Il quotidiano Jerusalem Post invece pone l’accento sull’impegno positivo del Pontefice nel dialogo con gli ebrei. «In un discorso dato martedì di fronte al Muro Occidentale – scrive questa mattina il sito del quotidiano – Papa Benedetto XVI ha sottolineato gli sforzi tra ebrei e cattolici per sostenere la tolleranza religiosa e la reciproca comprensione e ha promesso di approfondire la cooperazione tra il Vaticano e gli ebrei in tutto il mondo (…) La cosa più importante – commenta il Jerusalem Post – è che Benedetto ha ripetuto i principi del Concilio Vaticano II che nel 1960 ha assolto gli ebrei dalla responsabilità di aver ucciso Gesù». Il quotidiano di Gerusalemme ha riportato le parole del Pontefice: «Oggi ho l’occasione di ripetere che la Chiesa cattolica è irrevocabilmente impegnata sul cammino imboccato dal Concilio Vaticano Secondo per una sincera e duratura riconciliazione tra cristiani ed ebrei».

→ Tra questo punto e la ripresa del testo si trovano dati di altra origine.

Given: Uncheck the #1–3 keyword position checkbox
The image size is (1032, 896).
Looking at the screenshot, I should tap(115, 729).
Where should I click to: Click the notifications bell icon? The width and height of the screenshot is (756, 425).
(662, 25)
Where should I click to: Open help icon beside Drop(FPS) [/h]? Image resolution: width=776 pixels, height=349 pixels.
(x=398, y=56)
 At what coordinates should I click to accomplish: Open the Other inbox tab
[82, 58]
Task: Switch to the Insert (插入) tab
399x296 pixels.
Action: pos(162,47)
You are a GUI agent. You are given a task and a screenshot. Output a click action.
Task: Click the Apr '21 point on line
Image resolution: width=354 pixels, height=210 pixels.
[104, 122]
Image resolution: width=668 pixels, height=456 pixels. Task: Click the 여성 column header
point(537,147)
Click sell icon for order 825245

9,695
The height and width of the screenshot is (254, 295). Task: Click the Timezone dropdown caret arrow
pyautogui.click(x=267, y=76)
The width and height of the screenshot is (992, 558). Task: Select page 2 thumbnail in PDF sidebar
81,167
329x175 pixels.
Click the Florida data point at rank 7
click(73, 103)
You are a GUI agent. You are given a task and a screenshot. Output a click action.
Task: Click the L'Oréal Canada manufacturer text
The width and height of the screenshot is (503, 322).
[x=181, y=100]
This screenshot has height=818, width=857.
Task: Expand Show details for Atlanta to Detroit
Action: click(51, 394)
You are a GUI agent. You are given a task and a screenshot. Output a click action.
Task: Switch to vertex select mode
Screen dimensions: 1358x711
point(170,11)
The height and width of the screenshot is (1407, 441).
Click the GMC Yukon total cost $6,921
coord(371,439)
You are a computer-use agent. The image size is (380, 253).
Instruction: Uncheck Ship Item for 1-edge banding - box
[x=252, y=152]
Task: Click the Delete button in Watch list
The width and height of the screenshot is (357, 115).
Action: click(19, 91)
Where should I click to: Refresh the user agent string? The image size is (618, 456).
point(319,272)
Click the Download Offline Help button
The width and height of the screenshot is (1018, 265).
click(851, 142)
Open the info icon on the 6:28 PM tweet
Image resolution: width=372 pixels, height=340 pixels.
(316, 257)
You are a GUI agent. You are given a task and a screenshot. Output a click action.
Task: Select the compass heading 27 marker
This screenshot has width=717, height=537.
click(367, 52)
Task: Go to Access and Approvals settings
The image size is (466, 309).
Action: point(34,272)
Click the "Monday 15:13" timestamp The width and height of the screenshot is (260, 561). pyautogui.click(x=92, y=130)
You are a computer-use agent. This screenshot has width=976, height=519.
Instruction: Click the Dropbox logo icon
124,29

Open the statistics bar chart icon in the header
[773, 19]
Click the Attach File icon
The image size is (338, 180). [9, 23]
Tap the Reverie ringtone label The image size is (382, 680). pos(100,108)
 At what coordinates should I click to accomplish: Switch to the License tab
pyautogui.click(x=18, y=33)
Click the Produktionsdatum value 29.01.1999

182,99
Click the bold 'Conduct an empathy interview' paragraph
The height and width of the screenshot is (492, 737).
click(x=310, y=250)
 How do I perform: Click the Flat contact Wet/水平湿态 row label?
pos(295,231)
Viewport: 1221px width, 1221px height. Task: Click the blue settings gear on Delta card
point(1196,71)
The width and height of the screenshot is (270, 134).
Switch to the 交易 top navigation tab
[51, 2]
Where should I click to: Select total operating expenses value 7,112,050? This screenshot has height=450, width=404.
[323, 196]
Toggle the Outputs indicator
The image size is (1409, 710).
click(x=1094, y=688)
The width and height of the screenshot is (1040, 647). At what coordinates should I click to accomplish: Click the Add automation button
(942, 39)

Un altro commento interessante sui frutti del viaggio papale in Medio Oriente lo pubblica sempre il Jerusalem Post. Secondo il quotidiano israeliano il viaggio di Benedetto XVI avrebbe dato a re Abdallah II di Giordania l’opportunità di confermarsi un interlocutore credibile per Israele nella costruzione della pace: «Non appena il jet delle linee aeree giordane che trasportava Papa Benedetto XVI in Israele, è atterrato e si è avvicinato alle autorità che aspettavano il Papa, si è visto che la cabina di pilotaggio era adornata con le bandiere del Vaticano e di Israele – scrive il quotidiano di Gerusalemme – . E si è trattato, in osservanza del protocollo, di un segno importante: un mezzo di trasporto musulmano che portava un pontefice cattolico in uno stato ebraico». Un segno che, assieme all’accoglienza data da re Abdallah al papa tedesco – che non perde occasione di sottolineare il legame dei cattolici con il mondo ebraico -, rimarcherebbe la sostanziale importanza del re giordano nella costruzione della pace. «Il re è un sincero moderato – scrive il Jerusalem Post -. Suo padre fece la pace con Israele nel 1994. E in una regione incline ad urla prepotenti, Abdullah preferisce una utilizzare lo strumento della persuasione ragionevole. (…) La buona notizia è che la moderata Giordania può giocare un ruolo vitale nel promuovere la pace. Nessuno infatti capisce meglio le dinamiche della politica palestinese o apprezza la situazione geopolitica della terra ad Ovest del Giordano meglio del re. (…) Il re fa un lavoro eccellente nel dipingere le posizioni arabe come ragionevoli. Ma potrebbe servire anche meglio la causa della pace aiutando a renderle ragionevoli nella pratica».